In other words, jam. If it's not bitter and doesn't have bits in it, it's not marmalade. You might just as well say that chocolate is a "new sweet brown vegetable without leaves".

But marmalade isn't that bitter.

It's not like taking medicine. It's still a treat. It's still a sweet thing on toast, reverberating with simple carbohydrates.

When I was a child, we'd have it in the morning as a special privilege if it was someone's birthday.

A marmalade recipe has four ingredients. Using the great Delia's figures: four pints of water, a squeeze of lemon juice, 2lbs oranges and 4lbs granulated sugar. The sugar content is double the fruit content – and fruit's full of sugar anyway. How American, how infantilised, how unhealthy has the British palate become, if that's still not sugary enough for us?

The change is driven by the rise of processed food with all its hidden salts and sweeteners. Everything we eat has had to be sugared up accordingly or we can't stomach it. My brother, who's engaged in a lifelong row with Pizza Express about its culinary decline, fumes in his annoyingly successful new food memoir How to Eat Out (imagine Toast written by a darker, angrier, more Jewish Nigel Slater) that "the tomato sauce base for the pizza is now so jammy, you could spread it on a muffin and call it breakfast".

(By the way, if you can imagine a darker, angrier, more Jewish Nigel Slater, well done.
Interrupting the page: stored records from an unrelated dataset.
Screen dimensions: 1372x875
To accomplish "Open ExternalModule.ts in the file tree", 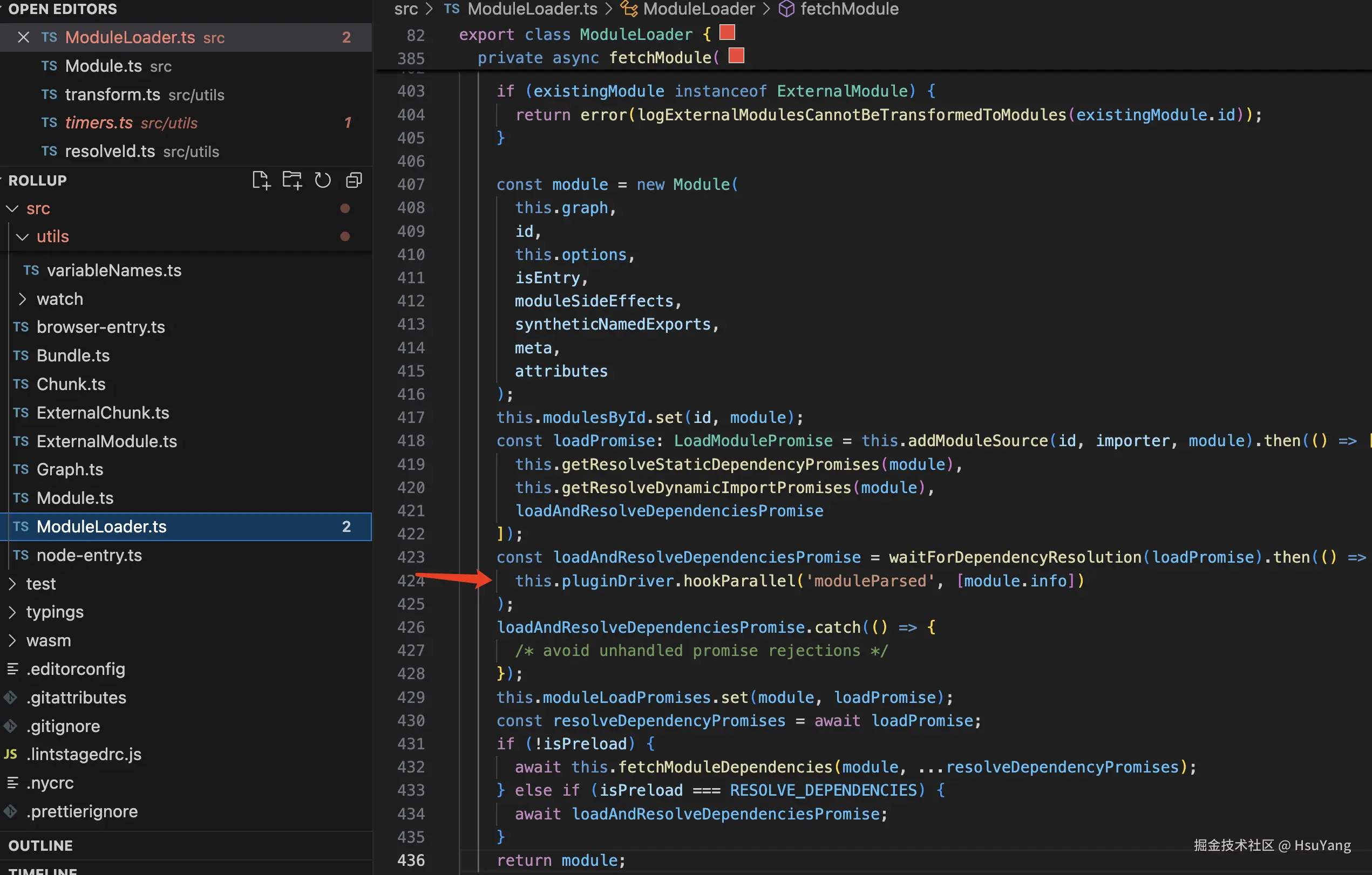I will click(106, 441).
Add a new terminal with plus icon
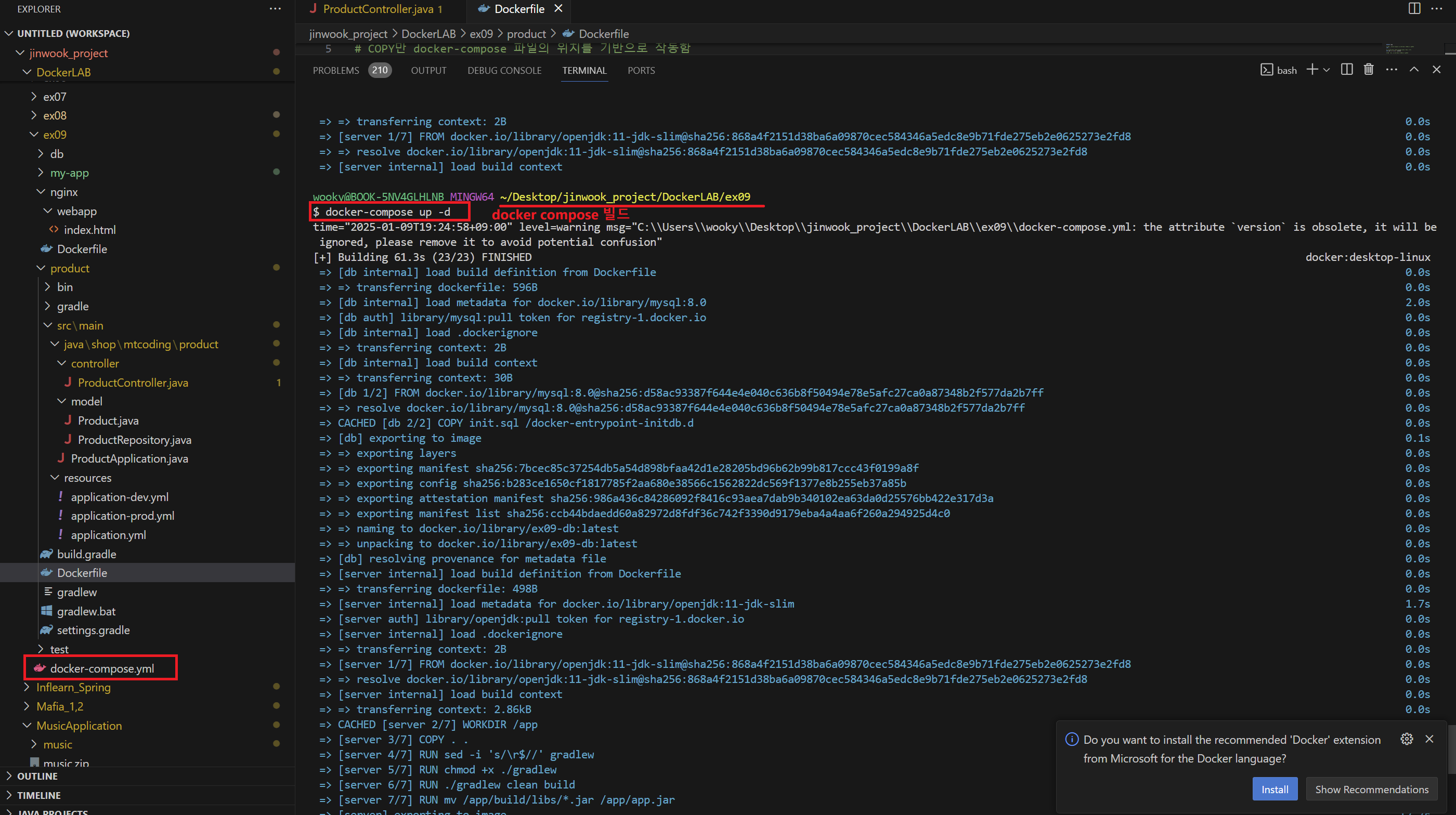The image size is (1456, 815). pos(1311,70)
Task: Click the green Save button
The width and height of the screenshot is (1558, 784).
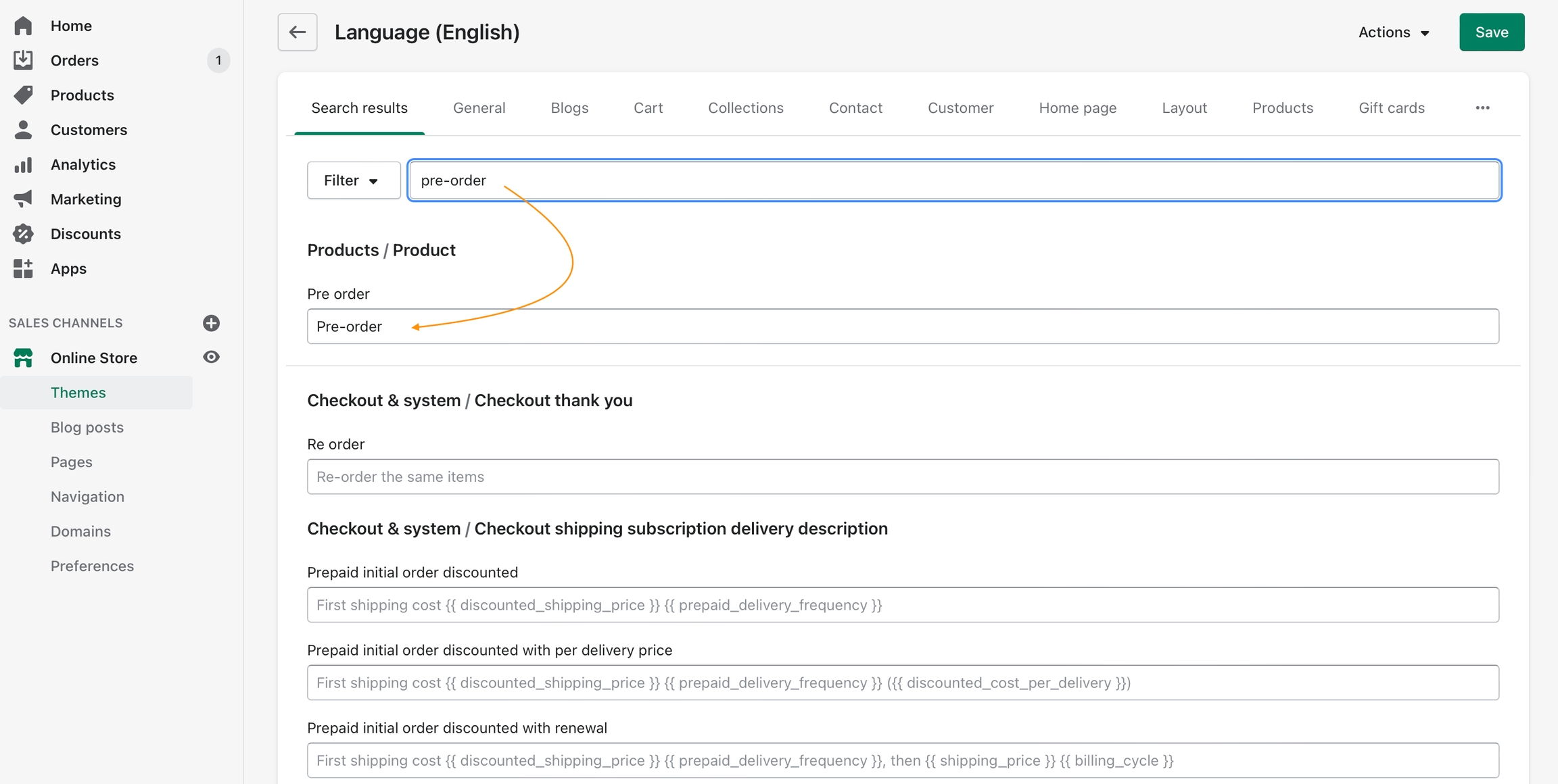Action: tap(1491, 32)
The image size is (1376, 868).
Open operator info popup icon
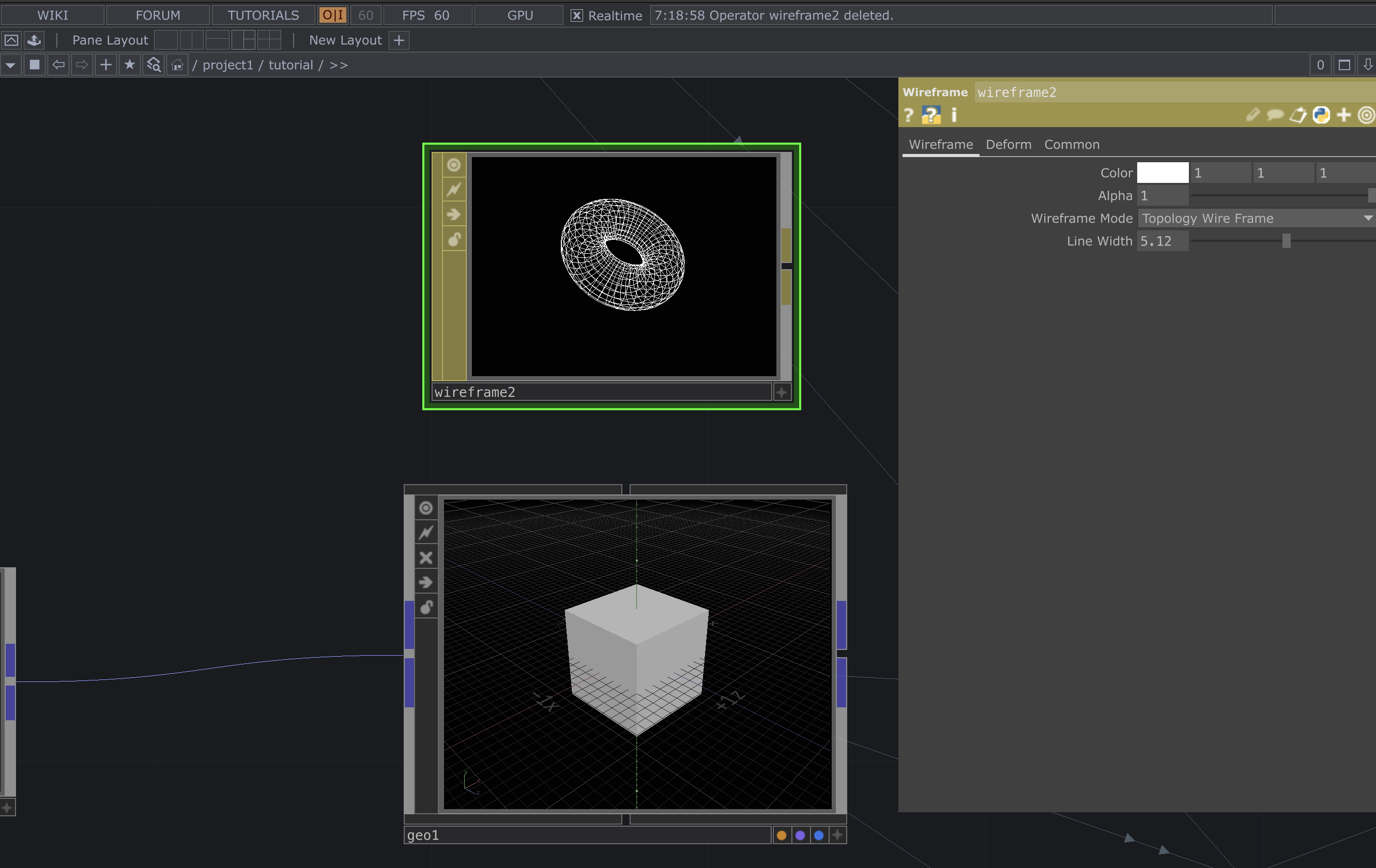954,115
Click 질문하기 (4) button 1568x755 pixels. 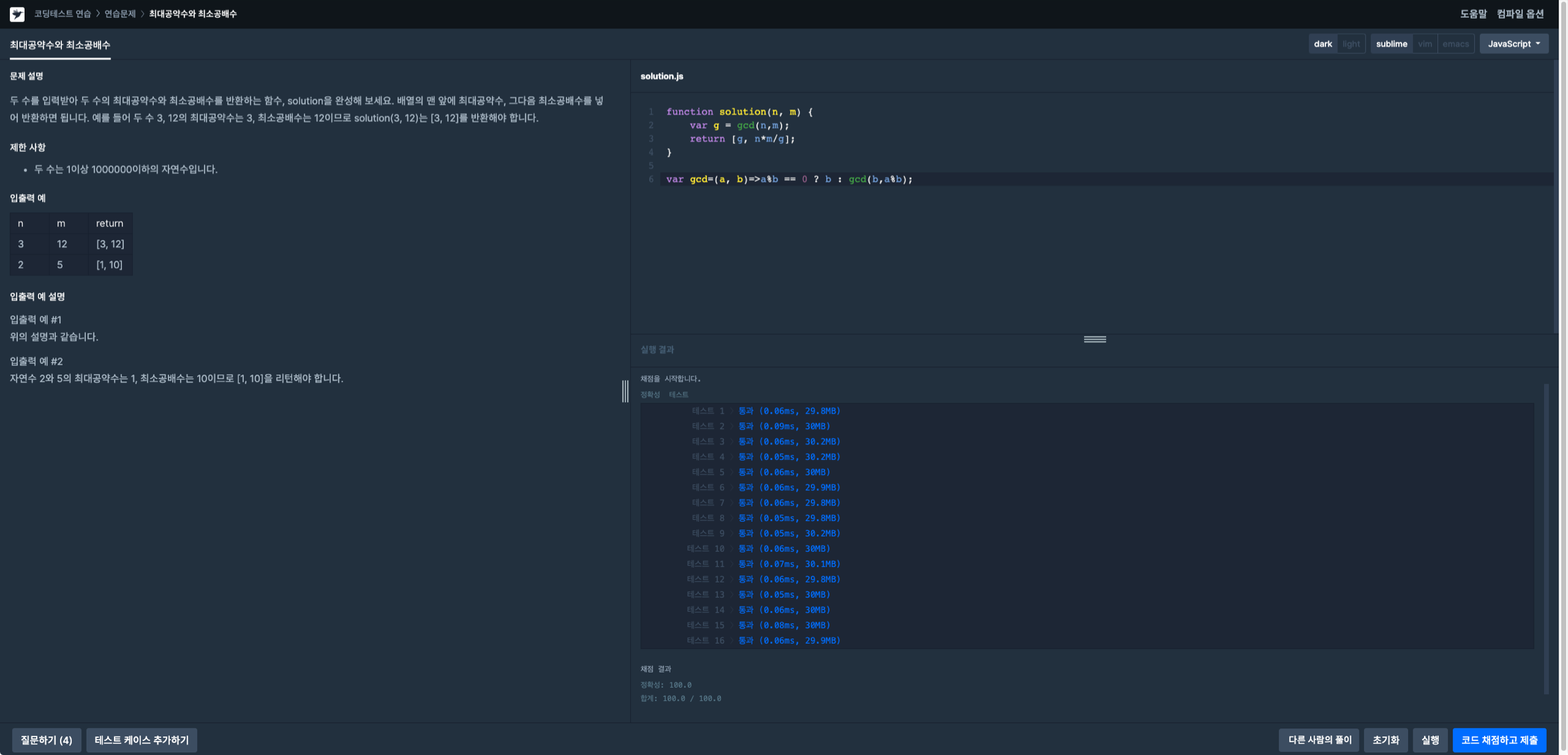point(47,740)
I don't have an iPhone but, if I did, that would be my opening gambit on Draw Something.)

WALL.E visions loom as I imagine our British faces 10 years from now, spherical like beach balls, gurning in distaste at the insufficient hit from 4lbs of granulated sugar, shuddering so hard that our fleshy folds are still aquiver two hours later, long after our bloated fingers have reached for the Nutella, slathered it on to a doughnut and crammed that down instead. (When I say "our" and "10 years from now", I basically mean "my" and "this morning, in my kitchen".)

With the melting of muscle into flab that this desperate sugar craving will inevitably cause, how will we even be able to stagger across the room and operate the toaster?

Well, hold on to your hats because my second WALL.E moment came on Friday, when news broke that the Aga iTotal Control has gone on sale. It's a three-oven contraption, for roasting, baking and simmering, which can be operated by text message. Or, of course, by app. (No use to me since, as you know, I don't have an iPhone. If I did, I could now challenge you to draw a Jewish Nigel Slater while simultaneously remote-baking myself a plum cake. God knows why I haven't got one.)

But this combination of little news stories bodes very ill indeed. Have we lost any appetite for challenge at all? How on earth are we going to climb mountains and win gold medals if we can't even chew orange peel or flick switches?

I try to tell myself that people were once similarly spooked by electric light instead of candle-snuffing, cars instead of horses, refrigeration instead of visiting the butcher daily or strangling your own rabbit. Perhaps we have always been blinded to the miracles of development by dumb fear of things being "too easy" and therefore "bad for us".

But then again, have we been wrong? If there were no cars, fridges or electric lights then our crinolines would still be catching fire from falling candles – but at least we'd still be fit enough to sprint to the well and put ourselves out.

Listening banks? Don't bet on it

Banking complaints rose to a record 1.2m in the past 12 months, it is reported.

This may be because customers feel generally anti-bank, mistaking the poor sods in their local branch for the big gamblers on eye-watering bonuses, but lord knows, the banks don't help themselves.

I called my bank last week to order some statements, which they said would take seven-10 working days to arrive (so 13-18, due to the long bank holiday). I offered to pay for recorded delivery; they said this was impossible. They could only use normal, second-class post. I offered to pay for a first-class stamp; no dice. I couldn't pay anything, they said, to get the statements faster.

"Fair enough," I sighed. "I'll wait the fortnight then."

"I'll start the process now," said the lady in the call centre. "And that'll be £5 for the service."